#### Given text:
Every market cycle creates its own religion.

The dot-com bubble had internet traffic.
The housing bubble had “real estate always goes up.”
Crypto had laser eyes and emotionally unstable billionaires tweeting frog memes at 3 a.m.

And now?

Now we have AI chips.

Which means the modern investor has transformed into a caffeinated techno-prophet screaming “DATA CENTER DEMAND” while staring at candlestick charts like they’re decoding the Dead Sea Scrolls.

I get it.

The numbers are insane.

Stocks doubling in months.
Market caps exploding into the trillions.
Retail investors suddenly speaking fluent semiconductor terminology after watching four YouTube videos and surviving one earnings call.

Everyone wants to know the same thing right now:

“Is it finally time to sell?”

And honestly, I think that question alone reveals how psychologically broken most investors become during momentum markets.

Because people don’t actually know how to handle success.

Losses feel painful.
But gains?
Gains make people irrational in completely different ways.

Once a stock skyrockets, the average investor starts behaving like somebody holding a lit firework indoors.

They panic.

“What if it crashes tomorrow?”
“What if I lose my gains?”
“What if I’m the last idiot buying the top?”

And suddenly the exact same people who ignored these companies when they were cheap become emotionally tortured the moment they become expensive-looking.

That’s modern investing in a nutshell:
People want certainty at the exact moment certainty disappears.

And nowhere is this more obvious than in the AI chip craze surrounding companies like Advanced Micro Devices, NVIDIA, and Palantir Technologies.

#### Given records:

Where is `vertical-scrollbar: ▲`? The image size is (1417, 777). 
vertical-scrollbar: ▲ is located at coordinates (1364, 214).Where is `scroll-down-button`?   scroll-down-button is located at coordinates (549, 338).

...

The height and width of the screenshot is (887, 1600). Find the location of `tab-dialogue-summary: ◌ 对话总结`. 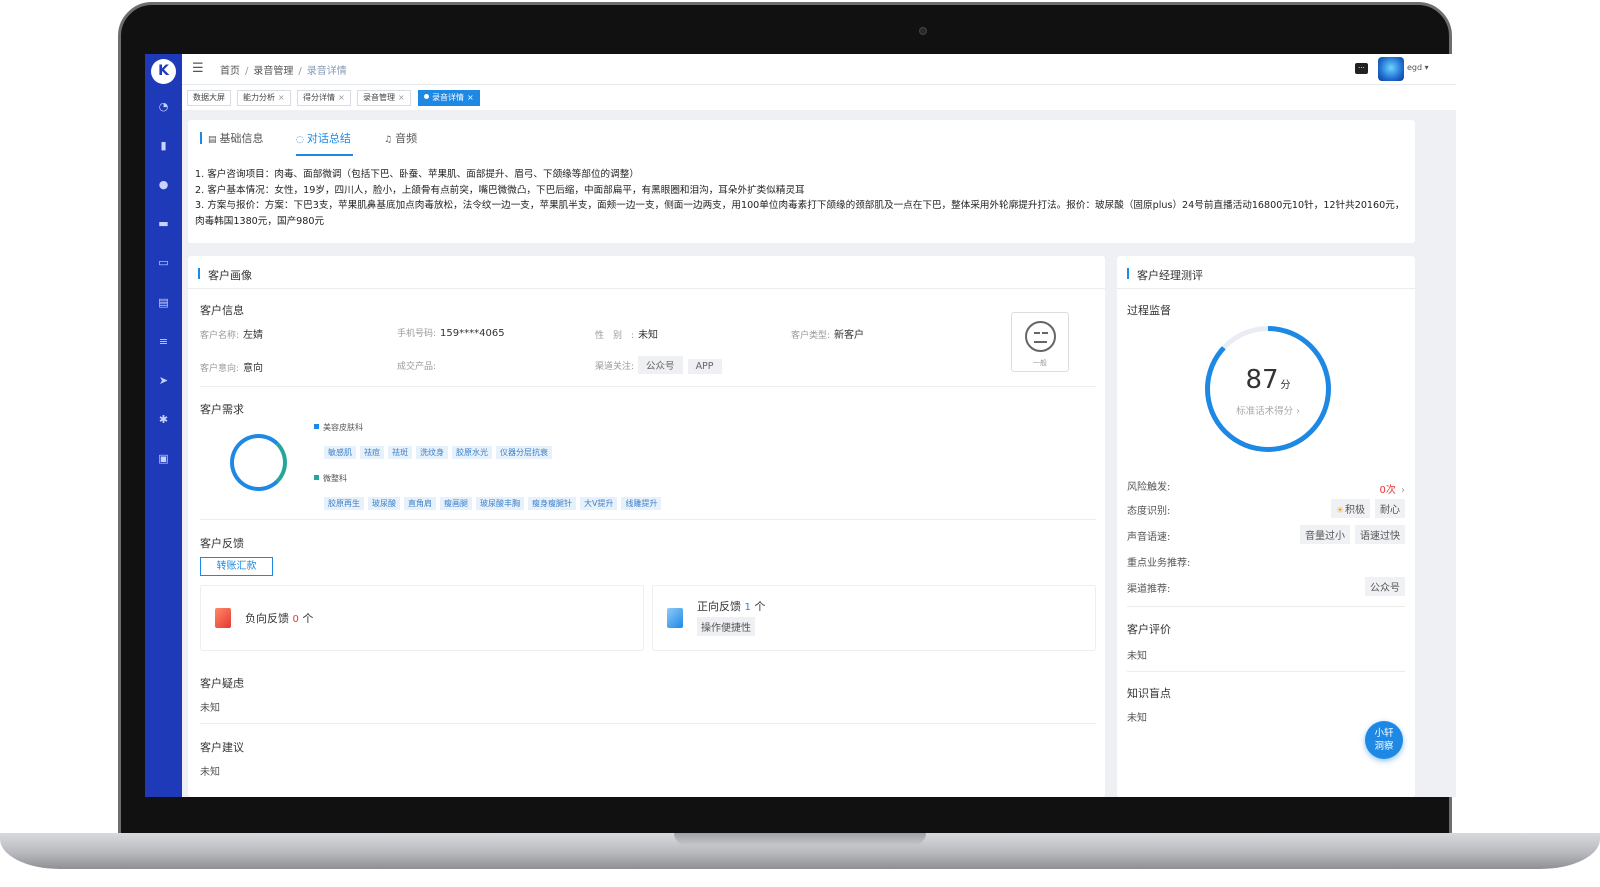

---

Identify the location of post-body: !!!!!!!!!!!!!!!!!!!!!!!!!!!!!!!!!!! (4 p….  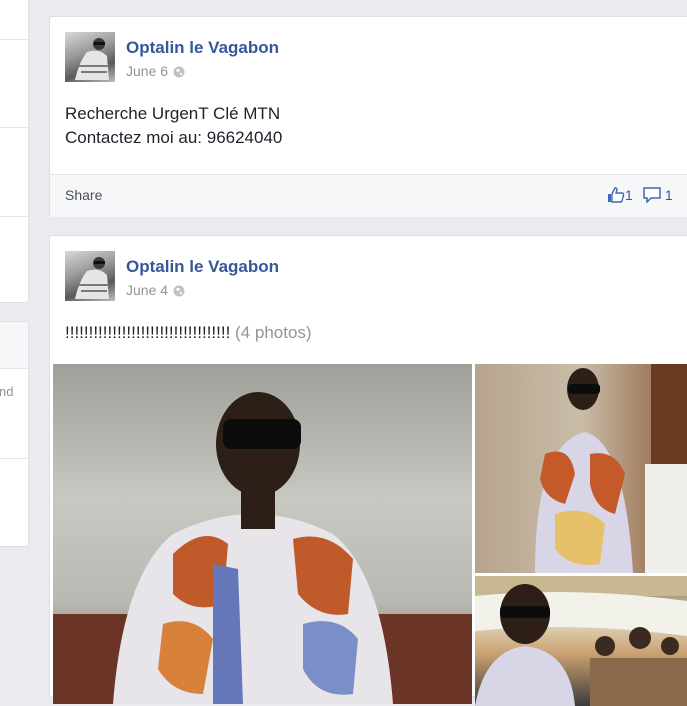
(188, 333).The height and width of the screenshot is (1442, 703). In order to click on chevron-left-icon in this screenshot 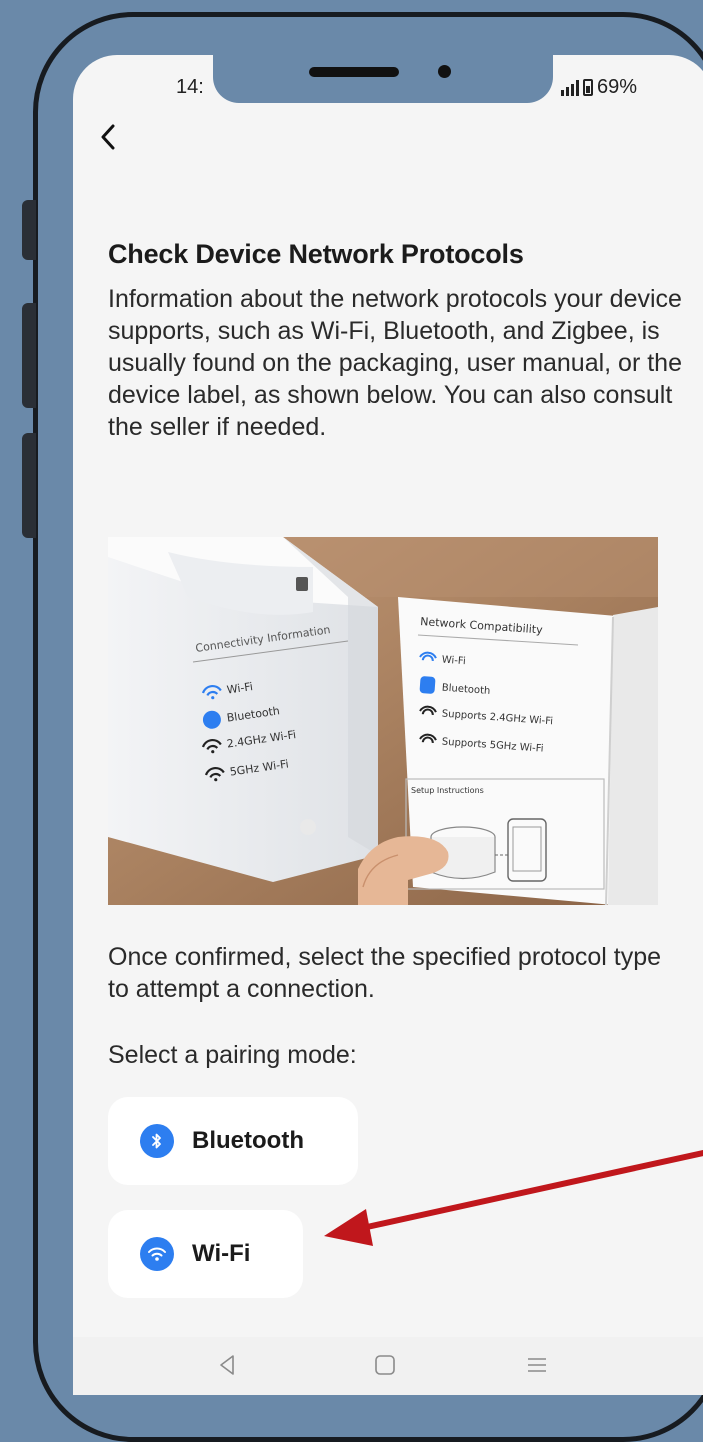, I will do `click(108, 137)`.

#### Directions:
Pick up the essay on the AI chip stock craze right after its last sentence and keep writing it. The entries are not required for this.

#### Answer below:
Three companies.
Three completely different emotional narratives.
Three different psychological traps.

And I swear most investors aren’t even analyzing businesses anymore.

They’re analyzing vibes.

The Market Has Become A Casino With Better Branding

One of the funniest things about modern investing is how desperately people try to make speculation sound intellectual.

Nobody says:
“I’m emotionally chasing momentum because green candles activate my dopamine system.”

No no.

Now people say:
“I’m positioning myself for the secular AI infrastructure buildout.”

Beautiful.

That sounds far more sophisticated.

Meanwhile they’re panic-refreshing Robinhood every fourteen seconds while eating stress chips in gym shorts.

The AI craze has created this strange psychological environment where investors simultaneously believe:

  1. AI will change civilization forever.
  2. Every AI stock is somehow both too expensive and still guaranteed to double.

That combination creates chaos.

And honestly?
Some of it is justified.

Because AI is real.

Unlike some previous hype cycles, this isn’t just vaporware and TED Talk energy. Companies are actually spending absurd amounts of money building AI infrastructure.

Data centers are exploding.
Cloud demand is exploding.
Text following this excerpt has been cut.